Why Is Everything More Expensive While Youth Wages Stay Frozen?
While politicians debate delaying the youth minimum wage rise, prices have surged 24% in four years. The numbers reveal Britain's generational squeeze.
Key Figures
Why are young people getting priced out of their own country? As the government considers delaying increases to the youth minimum wage, new inflation data shows exactly what that means: everything costs more while young workers earn the same.
Britain's cost of living has exploded. The Consumer Price Index — the best measure of what families actually pay — jumped from 162,574 in 2021 to 201,118 in 2025. That's a 24% increase in four years. (Source: Office for National Statistics, CPIH (Consumer Prices Index including Housing))
Put simply: if your weekly shop cost £100 in 2021, it now costs £124. If your rent was £1,000, it's now £1,240. But if you're under 21, your hourly wage might not have budged.
The timing couldn't be worse. The sharpest price surge happened between 2021 and 2023 — a 17% jump in just two years. That covers the energy crisis, soaring food costs, and rent spikes across every region. Young workers absorbed all of it on frozen wages.
Here's the maths that matters: someone earning the youth minimum wage in 2021 could afford 24% less stuff by 2025, even if their wage stayed the same. A 20-year-old working part-time while studying isn't just earning less than older colleagues — they're falling further behind every month.
The data reveals Britain's generational trap. Housing costs — the biggest chunk of the inflation index — have surged alongside everything else. Young people face record rents while earning wages that haven't kept pace. Council tax, energy bills, transport costs: all rising faster than youth wages can follow.
This isn't about economics in the abstract. It's about a generation watching their purchasing power vanish in real time. In 2021, a part-time job might have covered rent and groceries. By 2025, it covers less of both.
The cruel irony: while politicians debate whether young workers deserve a pay rise, inflation has already given them a massive pay cut. Every month of delay means young Britons fall further behind. The index doesn't lie — prices rose 3% last year alone, while the youth wage debate drags on.

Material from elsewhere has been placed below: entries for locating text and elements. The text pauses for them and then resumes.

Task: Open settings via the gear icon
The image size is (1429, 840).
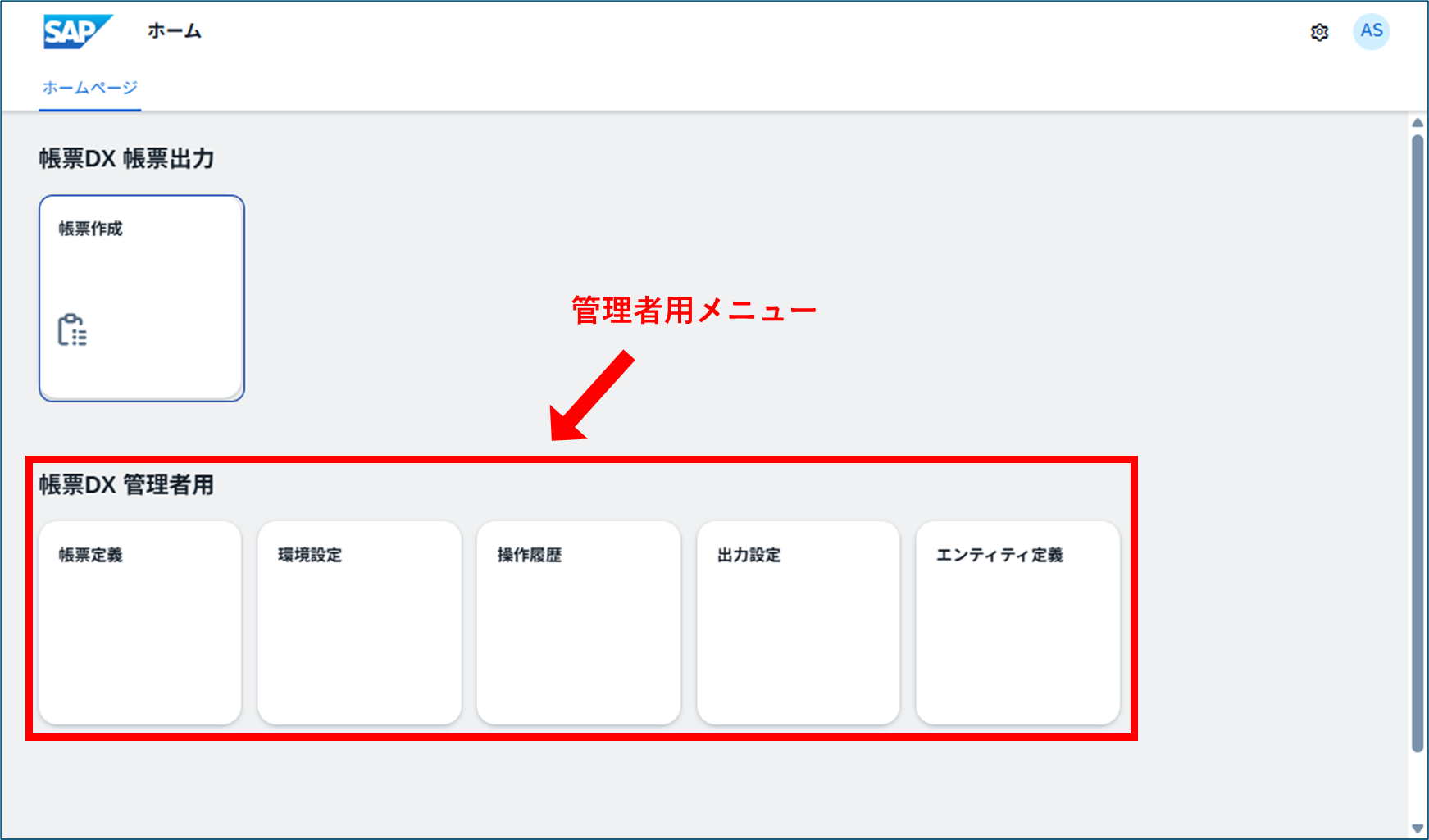Action: point(1319,32)
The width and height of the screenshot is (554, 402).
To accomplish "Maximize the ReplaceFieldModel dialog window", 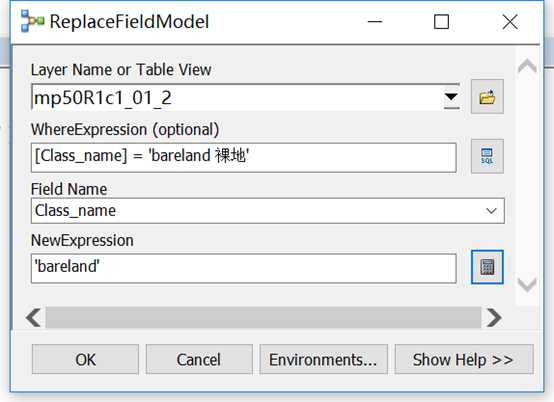I will coord(441,22).
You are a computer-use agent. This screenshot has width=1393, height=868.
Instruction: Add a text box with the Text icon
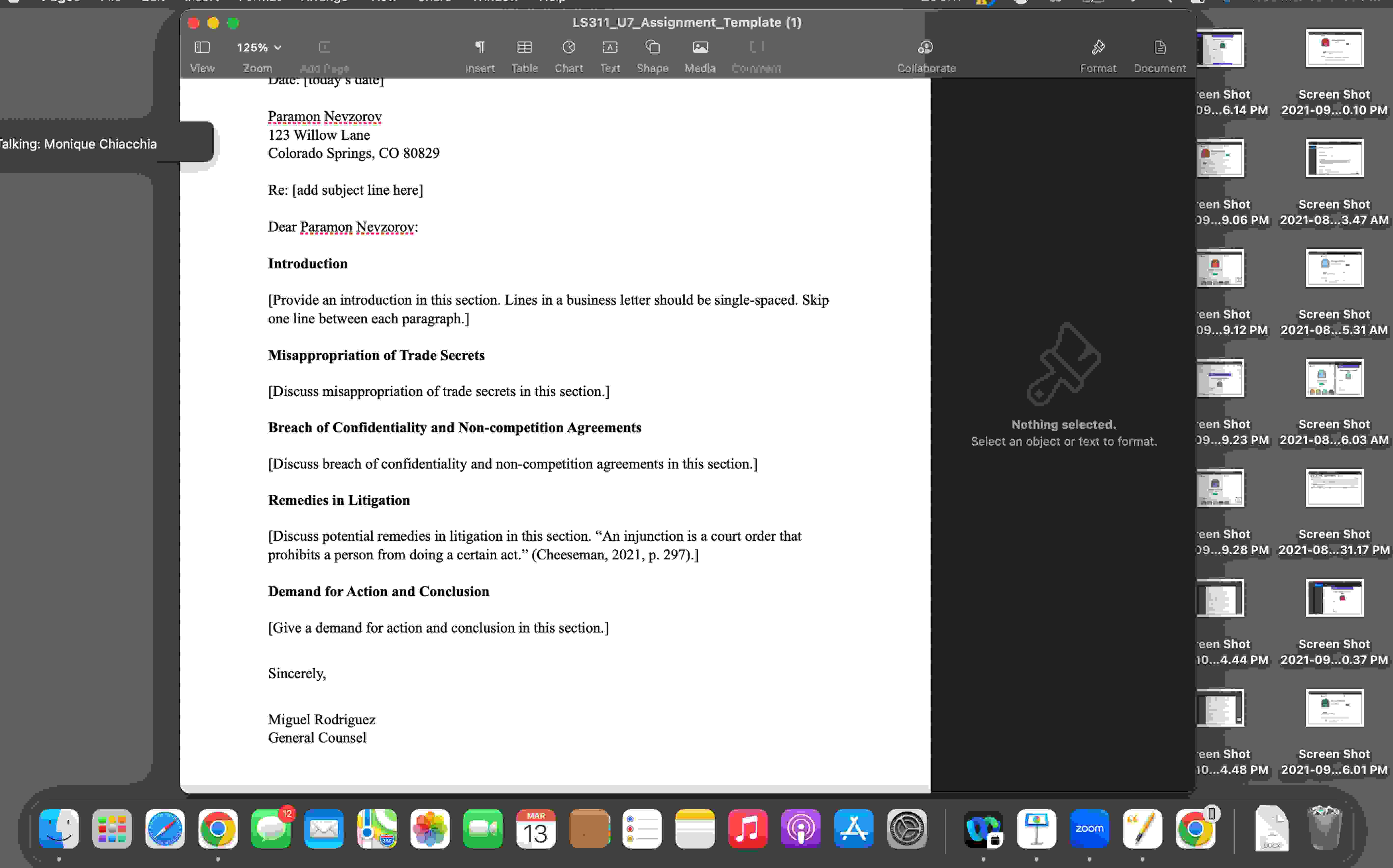[610, 54]
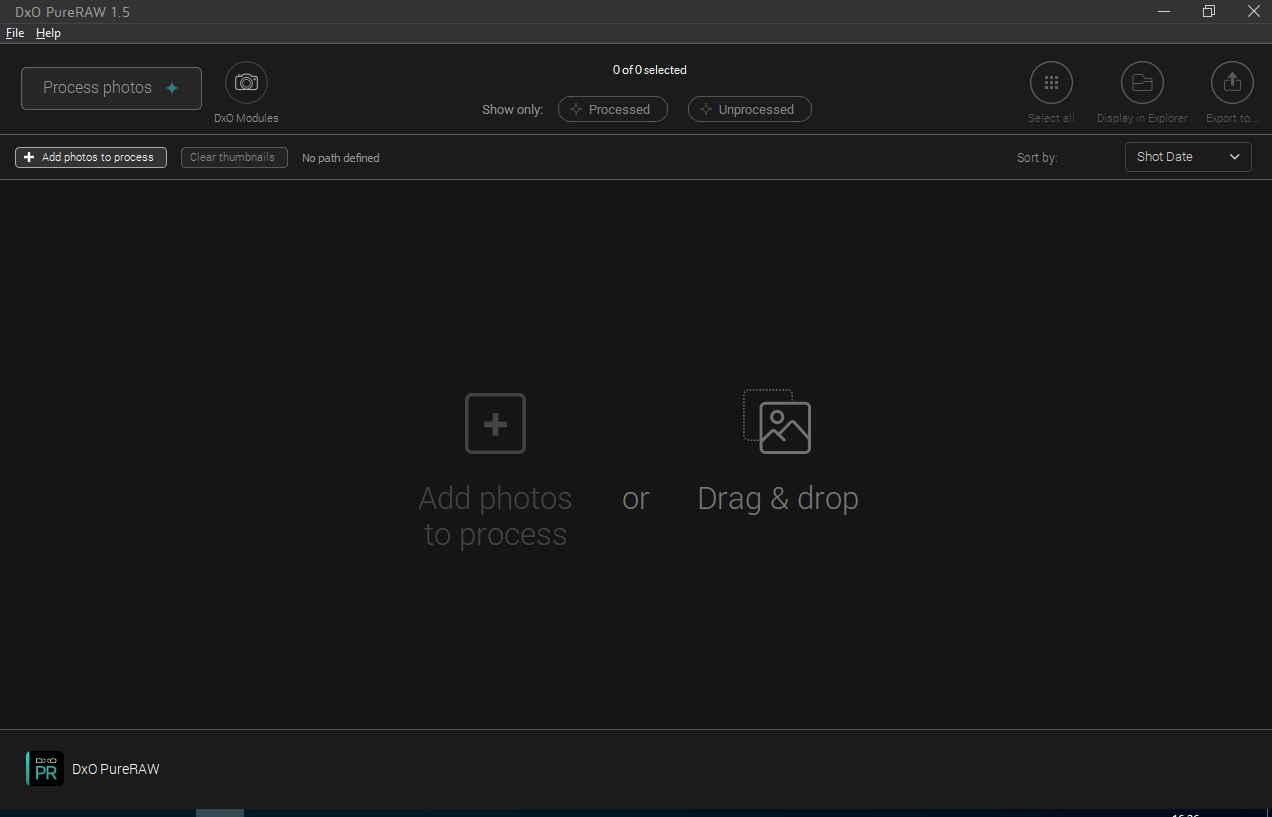Image resolution: width=1272 pixels, height=817 pixels.
Task: Open the Help menu
Action: point(48,33)

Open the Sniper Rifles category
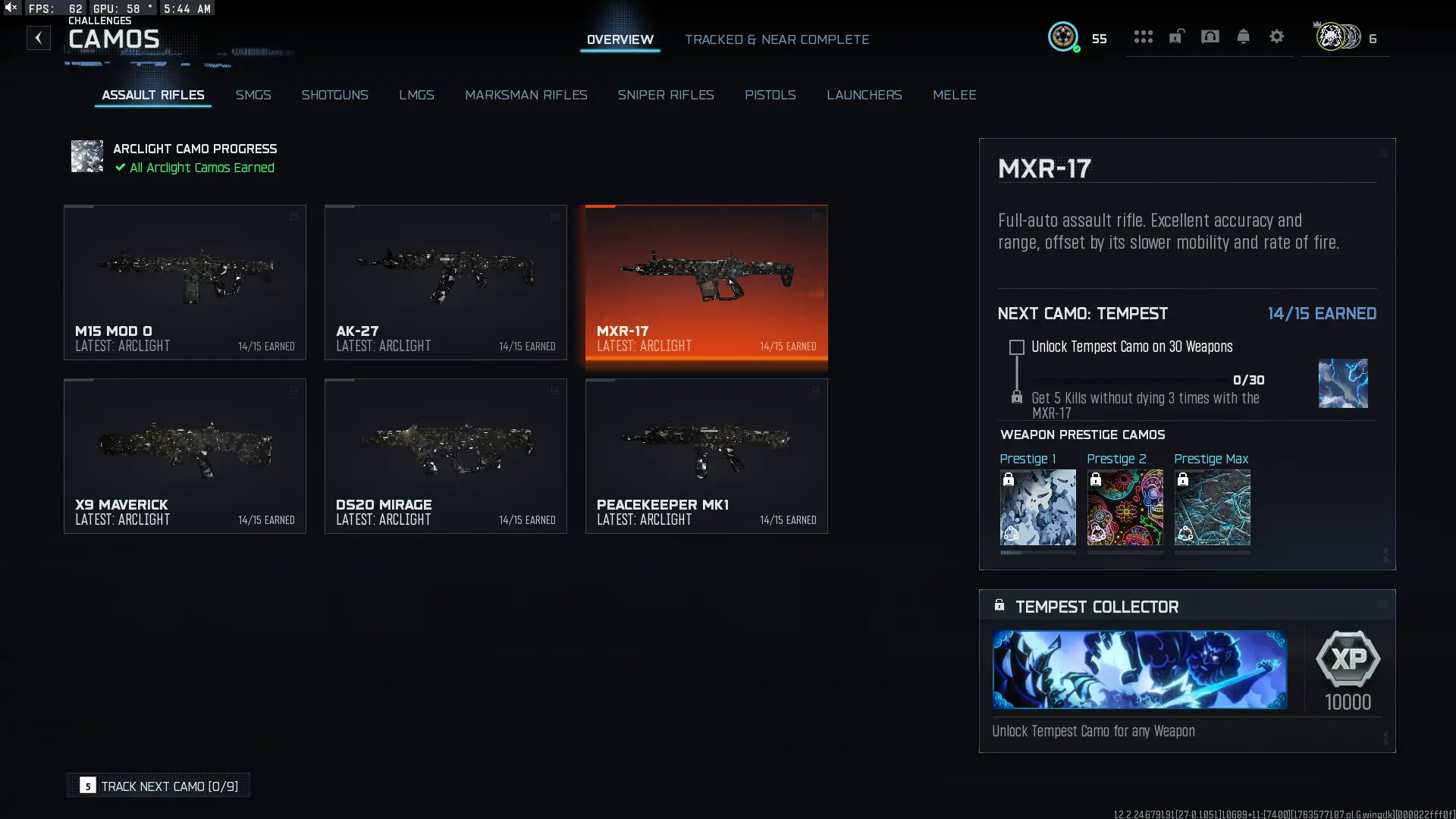[667, 95]
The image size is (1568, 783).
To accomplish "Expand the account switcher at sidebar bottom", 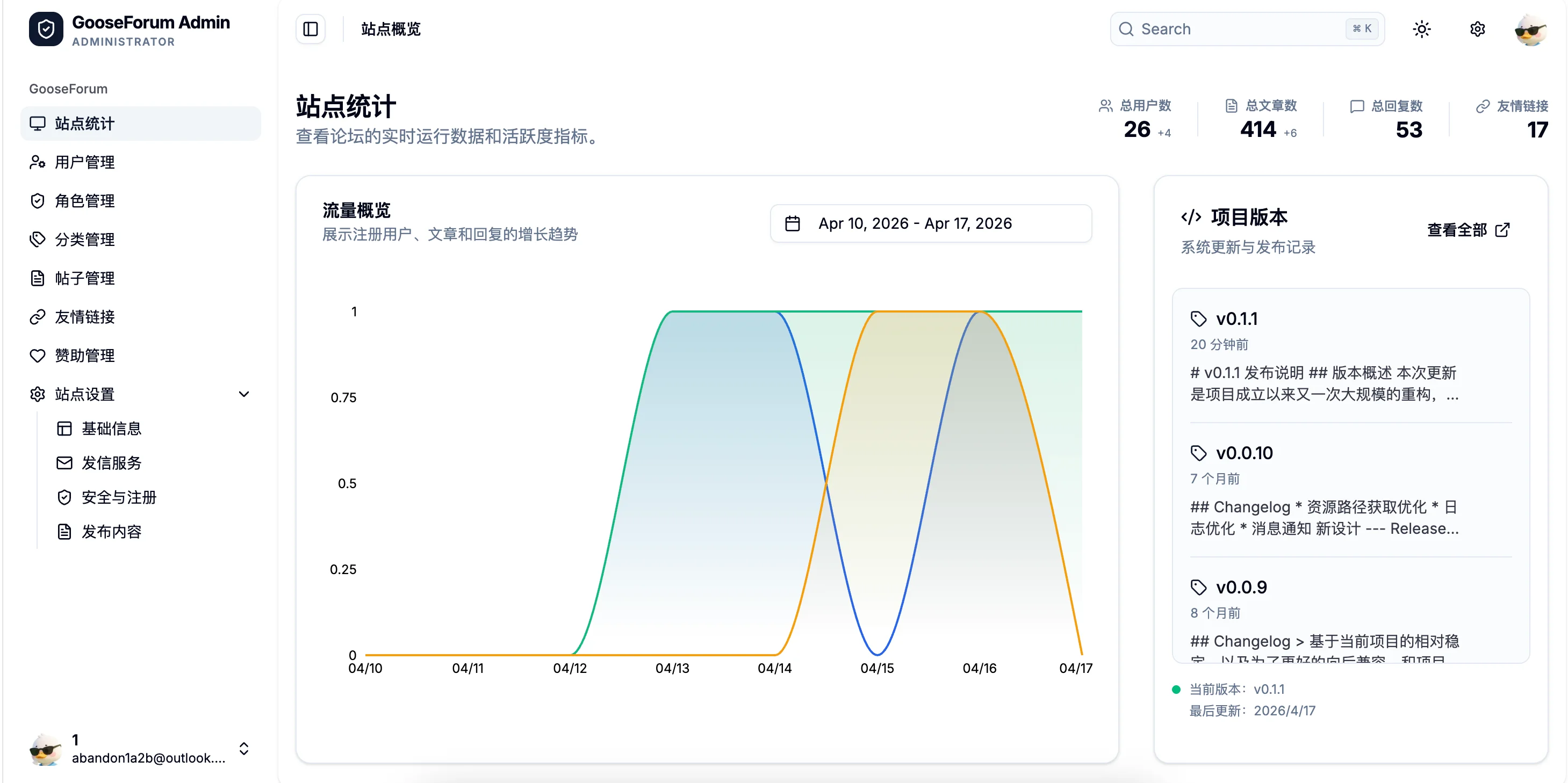I will pos(244,748).
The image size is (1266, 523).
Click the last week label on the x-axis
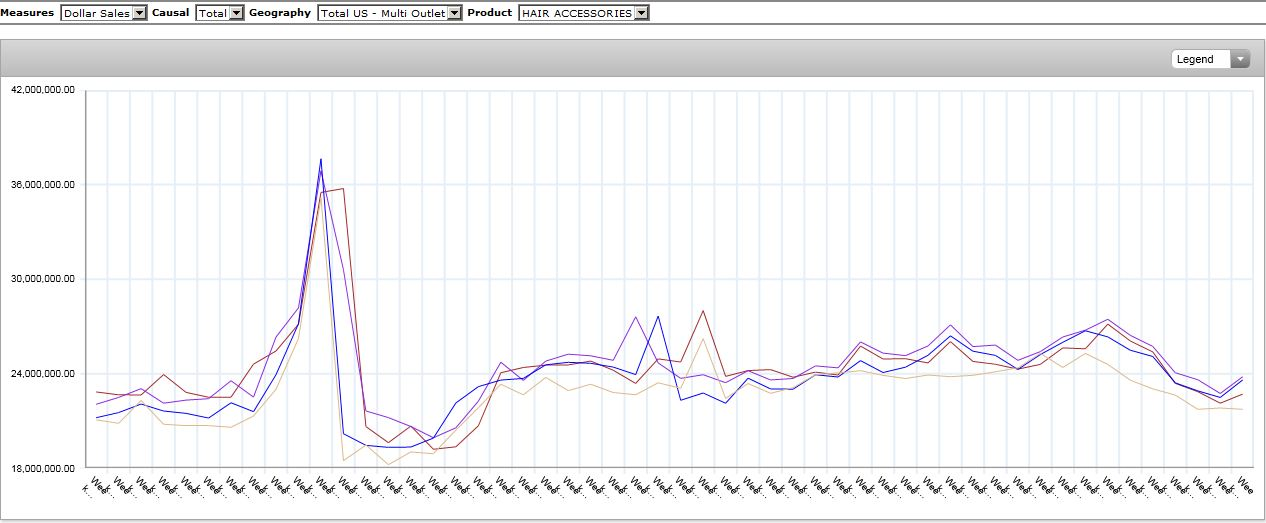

Britain is creating a two-tier economy: older workers whose wages can chase inflation, and younger ones trapped on rates that buy less each year. The numbers make it clear — this isn't sustainable for a generation trying to build lives in the most expensive Britain in decades.
This story was generated by AI from publicly available government data. Verify figures from the original source before citing.